§ REQUIRED TASKS:
1 - According to the passage on tourism in Malaysia, which sector earns more foreign exchange for Malaysia than tourism does?
2 - Decide whether each statement agrees with the passage on tourism in Malaysia. Answer yes or no, and quote the words that decide it. (a) Indonesian tourists are the largest group of international visitors to Malaysia. (b) Taman Negara is one of the world's oldest tropical rainforests. (c) The Petronas Twin Towers are the most popular tourist attraction in Kuala Lumpur.
3 - Using the passage on tourism in Malaysia, explain in one to three sentences why Malaysia has developed and promoted so many different kinds of tourism.

§ EXERCISE PASSAGE:
┌──
International tourists come from all over the world to visit Malaysia. However, Singaporean tourists represent more than half of those international tourists—not surprising, given that Malaysia borders Singapore. Indonesian and Chinese tourists are the second and third largest groups, respectively, after Singaporeans. On average, international tourists stay in Malaysia for 7 nights and spend about USD 90 per day while visiting Malaysia (Tourism Malaysia, 2015).

Tourism plays a key role in Malaysia’s economy. It is the second largest foreign exchange earner after manufacturing (Mosbah & Khuja, 2014). Tourism represents about 9 percent of Malaysia’s Gross National Product (Sivalingam, 2007). In 2014, tourism generated 17.14 billion USD. On average, each international tourist spent about USD 625 when visiting in Malaysia. Expenses included food, accommodation, transportation, souvenir, admission fees to tourism attractions, and various other items (Malaysia Tourism, 2015).

The key tourism attractions of Malaysia are its rich natural beauty, its cultural heritage, and the friendliness of its people (Tourism Malaysia, 2015). For nature lovers, Malaysia has many things to offer. For example, the landscape is very lush, natural, and well preserved, and Malaysia’s rainforests—such as Taman Negara—are a compelling draw for nature lovers. Taman Negara is one of the world’s oldest tropical rainforests, possessing an impressive biodiversity and serving as home to numerous exotic and endangered species.

Malaysia is a multi-ethnic and multi-cultural society. The country’s 28 million people comprise several of Asia’s oldest civilizations: Malay, Chinese, Indian, and ethnic communities in Sabah and Sarawak (Tourism Malaysia, 2015). This cultural diversity, in the context of and a harmonious and peaceful society, serve as key tourism attractions. Malaysia has promoted itself aggressively under the theme of “Malaysia Truly Asia,” claiming to represent “true Asia” with a unique blend of authentic Asian cultures.

Kuala Lumpur, the capital city of Malaysia, is the country’s most visited and vibrant city. The Petronas Twin Towers are an iconic symbol, and the most popular tourist attraction in the city. Chinatown, Little India, shopping malls, and local markets also make the city appealing to tourists. Besides the capital city, Malaysia has other destinations, including Melaka, Penang, Langkawi, Kuching, Kota Kinabalu and Johor Bahru. Each of these locations has its own unique attractions, and some of them are UNESCO World Heritage designees.

To take advantage of these abundant tourism resources and attractions, Malaysia has developed and promoted different kinds of tourism. Cultural tourism, ecotourism, education, medical, golf tourism, MICE (meetings, incentives, conferences, and exhibitions), rural tourism (also known as home-stay or village stay tourism): all have been developed to serve the needs and preferences of a wide range of tourists.
└──
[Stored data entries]
┌──
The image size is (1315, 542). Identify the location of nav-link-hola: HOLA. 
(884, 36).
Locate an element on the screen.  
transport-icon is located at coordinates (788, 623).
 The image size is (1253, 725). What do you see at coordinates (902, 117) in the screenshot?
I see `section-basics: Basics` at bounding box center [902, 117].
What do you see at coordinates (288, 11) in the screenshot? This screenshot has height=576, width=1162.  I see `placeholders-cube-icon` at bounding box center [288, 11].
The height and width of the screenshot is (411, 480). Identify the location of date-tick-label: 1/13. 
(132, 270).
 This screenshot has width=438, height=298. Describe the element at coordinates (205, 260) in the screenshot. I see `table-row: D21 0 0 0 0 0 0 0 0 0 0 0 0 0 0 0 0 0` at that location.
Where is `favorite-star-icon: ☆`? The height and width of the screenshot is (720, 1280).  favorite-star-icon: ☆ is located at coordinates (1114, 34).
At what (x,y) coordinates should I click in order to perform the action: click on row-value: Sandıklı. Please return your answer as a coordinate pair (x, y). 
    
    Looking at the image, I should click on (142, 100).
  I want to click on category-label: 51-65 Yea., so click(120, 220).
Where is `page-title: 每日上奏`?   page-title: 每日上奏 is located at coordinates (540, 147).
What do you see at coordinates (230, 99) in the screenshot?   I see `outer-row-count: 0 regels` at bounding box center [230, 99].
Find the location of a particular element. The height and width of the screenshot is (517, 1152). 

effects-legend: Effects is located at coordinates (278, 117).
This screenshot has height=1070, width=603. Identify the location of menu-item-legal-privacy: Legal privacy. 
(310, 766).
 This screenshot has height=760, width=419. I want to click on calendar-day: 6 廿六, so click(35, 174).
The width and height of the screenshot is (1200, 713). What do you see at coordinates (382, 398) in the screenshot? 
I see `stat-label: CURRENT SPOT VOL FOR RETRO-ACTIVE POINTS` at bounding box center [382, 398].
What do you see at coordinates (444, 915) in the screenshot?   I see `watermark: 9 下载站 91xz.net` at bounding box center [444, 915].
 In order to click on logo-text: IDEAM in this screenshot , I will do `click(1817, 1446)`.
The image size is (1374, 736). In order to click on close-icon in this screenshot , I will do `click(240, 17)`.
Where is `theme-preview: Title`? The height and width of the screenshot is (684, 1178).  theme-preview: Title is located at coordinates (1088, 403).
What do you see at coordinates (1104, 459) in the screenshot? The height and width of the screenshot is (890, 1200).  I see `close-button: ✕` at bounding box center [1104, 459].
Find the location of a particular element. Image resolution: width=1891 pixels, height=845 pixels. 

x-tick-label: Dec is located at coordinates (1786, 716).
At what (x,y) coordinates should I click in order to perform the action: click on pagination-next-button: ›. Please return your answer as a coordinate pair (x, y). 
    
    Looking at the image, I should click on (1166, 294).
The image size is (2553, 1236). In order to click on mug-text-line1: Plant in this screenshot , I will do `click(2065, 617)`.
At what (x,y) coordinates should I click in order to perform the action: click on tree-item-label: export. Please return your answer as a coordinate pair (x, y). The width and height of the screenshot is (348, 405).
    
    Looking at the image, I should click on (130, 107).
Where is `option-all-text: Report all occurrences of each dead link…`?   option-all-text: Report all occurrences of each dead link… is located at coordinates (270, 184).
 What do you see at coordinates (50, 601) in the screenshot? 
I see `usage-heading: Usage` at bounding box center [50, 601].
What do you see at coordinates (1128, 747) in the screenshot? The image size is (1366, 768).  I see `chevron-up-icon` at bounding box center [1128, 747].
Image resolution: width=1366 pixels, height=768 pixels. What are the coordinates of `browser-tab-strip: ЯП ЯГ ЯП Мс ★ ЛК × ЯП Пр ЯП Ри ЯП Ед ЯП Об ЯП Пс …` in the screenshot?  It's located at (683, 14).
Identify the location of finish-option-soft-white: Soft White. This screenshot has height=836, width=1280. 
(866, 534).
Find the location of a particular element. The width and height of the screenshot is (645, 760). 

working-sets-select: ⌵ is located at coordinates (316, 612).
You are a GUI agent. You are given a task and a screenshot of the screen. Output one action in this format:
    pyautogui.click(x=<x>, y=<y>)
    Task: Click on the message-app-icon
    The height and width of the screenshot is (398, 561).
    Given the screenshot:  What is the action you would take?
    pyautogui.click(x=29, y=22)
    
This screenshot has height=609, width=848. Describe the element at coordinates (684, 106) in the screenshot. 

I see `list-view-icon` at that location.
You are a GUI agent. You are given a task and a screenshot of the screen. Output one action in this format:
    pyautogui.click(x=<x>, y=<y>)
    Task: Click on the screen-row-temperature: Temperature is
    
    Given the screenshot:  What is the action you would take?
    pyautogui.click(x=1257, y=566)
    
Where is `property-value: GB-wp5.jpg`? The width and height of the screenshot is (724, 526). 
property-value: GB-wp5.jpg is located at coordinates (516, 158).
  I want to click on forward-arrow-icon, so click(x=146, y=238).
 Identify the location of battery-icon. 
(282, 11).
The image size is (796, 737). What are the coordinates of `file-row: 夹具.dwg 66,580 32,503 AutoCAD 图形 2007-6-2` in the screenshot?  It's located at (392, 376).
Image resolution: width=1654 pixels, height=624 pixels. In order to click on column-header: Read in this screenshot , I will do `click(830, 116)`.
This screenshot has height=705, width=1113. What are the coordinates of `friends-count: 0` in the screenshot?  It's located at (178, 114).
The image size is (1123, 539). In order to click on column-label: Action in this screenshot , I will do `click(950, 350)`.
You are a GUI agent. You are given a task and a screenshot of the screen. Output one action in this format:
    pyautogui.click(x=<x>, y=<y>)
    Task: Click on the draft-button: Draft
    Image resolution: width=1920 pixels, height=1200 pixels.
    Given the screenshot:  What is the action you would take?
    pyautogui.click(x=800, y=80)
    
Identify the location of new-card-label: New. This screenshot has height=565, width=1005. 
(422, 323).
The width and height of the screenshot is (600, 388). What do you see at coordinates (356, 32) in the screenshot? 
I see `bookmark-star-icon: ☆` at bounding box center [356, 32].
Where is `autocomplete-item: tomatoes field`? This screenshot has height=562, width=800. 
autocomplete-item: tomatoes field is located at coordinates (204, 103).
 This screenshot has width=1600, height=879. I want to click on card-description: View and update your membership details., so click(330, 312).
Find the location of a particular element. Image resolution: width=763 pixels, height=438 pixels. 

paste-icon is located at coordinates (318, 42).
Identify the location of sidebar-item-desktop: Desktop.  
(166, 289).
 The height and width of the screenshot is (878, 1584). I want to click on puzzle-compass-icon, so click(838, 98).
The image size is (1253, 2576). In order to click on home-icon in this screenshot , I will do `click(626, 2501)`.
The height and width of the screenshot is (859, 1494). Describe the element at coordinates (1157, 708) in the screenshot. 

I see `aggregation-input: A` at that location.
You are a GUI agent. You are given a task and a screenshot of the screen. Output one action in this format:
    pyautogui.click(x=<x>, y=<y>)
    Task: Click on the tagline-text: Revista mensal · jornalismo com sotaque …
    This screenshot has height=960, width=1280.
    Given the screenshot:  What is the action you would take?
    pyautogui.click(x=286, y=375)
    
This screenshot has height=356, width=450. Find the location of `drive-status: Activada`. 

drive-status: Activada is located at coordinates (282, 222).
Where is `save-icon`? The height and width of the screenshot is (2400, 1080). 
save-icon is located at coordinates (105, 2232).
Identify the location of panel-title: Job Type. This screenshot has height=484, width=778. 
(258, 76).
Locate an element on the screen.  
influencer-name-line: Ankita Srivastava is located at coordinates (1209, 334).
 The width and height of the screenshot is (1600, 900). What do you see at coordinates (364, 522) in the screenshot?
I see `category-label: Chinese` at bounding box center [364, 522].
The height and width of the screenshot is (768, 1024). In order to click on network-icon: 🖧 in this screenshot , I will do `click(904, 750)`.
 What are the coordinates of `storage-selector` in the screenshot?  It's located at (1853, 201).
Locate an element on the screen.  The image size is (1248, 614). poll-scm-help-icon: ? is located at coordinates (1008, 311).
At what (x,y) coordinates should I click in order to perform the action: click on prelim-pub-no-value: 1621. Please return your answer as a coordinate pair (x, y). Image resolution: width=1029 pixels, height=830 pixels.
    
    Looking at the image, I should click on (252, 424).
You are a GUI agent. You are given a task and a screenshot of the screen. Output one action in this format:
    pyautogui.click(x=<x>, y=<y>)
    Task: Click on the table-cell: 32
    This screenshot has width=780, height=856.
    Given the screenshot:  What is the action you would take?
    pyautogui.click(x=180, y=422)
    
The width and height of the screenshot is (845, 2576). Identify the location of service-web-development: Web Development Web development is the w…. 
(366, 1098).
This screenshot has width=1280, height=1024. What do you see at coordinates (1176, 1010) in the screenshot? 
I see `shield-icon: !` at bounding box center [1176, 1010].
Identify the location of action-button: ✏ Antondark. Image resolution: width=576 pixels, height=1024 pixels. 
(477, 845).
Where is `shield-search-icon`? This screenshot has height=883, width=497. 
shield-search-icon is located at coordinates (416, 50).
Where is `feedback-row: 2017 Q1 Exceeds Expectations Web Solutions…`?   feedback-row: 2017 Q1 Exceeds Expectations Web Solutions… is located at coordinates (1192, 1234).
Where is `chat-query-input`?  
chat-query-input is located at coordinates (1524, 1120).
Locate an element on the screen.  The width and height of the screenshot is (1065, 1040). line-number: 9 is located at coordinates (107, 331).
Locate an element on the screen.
└──
§ SOLUTIONS:
1 - Manufacturing.

2 -
(a) No: "Singaporean tourists represent more than half of those international tourists"
(b) Yes: "Taman Negara is one of the world’s oldest tropical rainforests"
(c) Yes: "the most popular tourist attraction in the city"

3 - Malaysia developed them to take advantage of its abundant tourism resources and attractions. It also developed them to serve the needs and preferences of a wide range of tourists.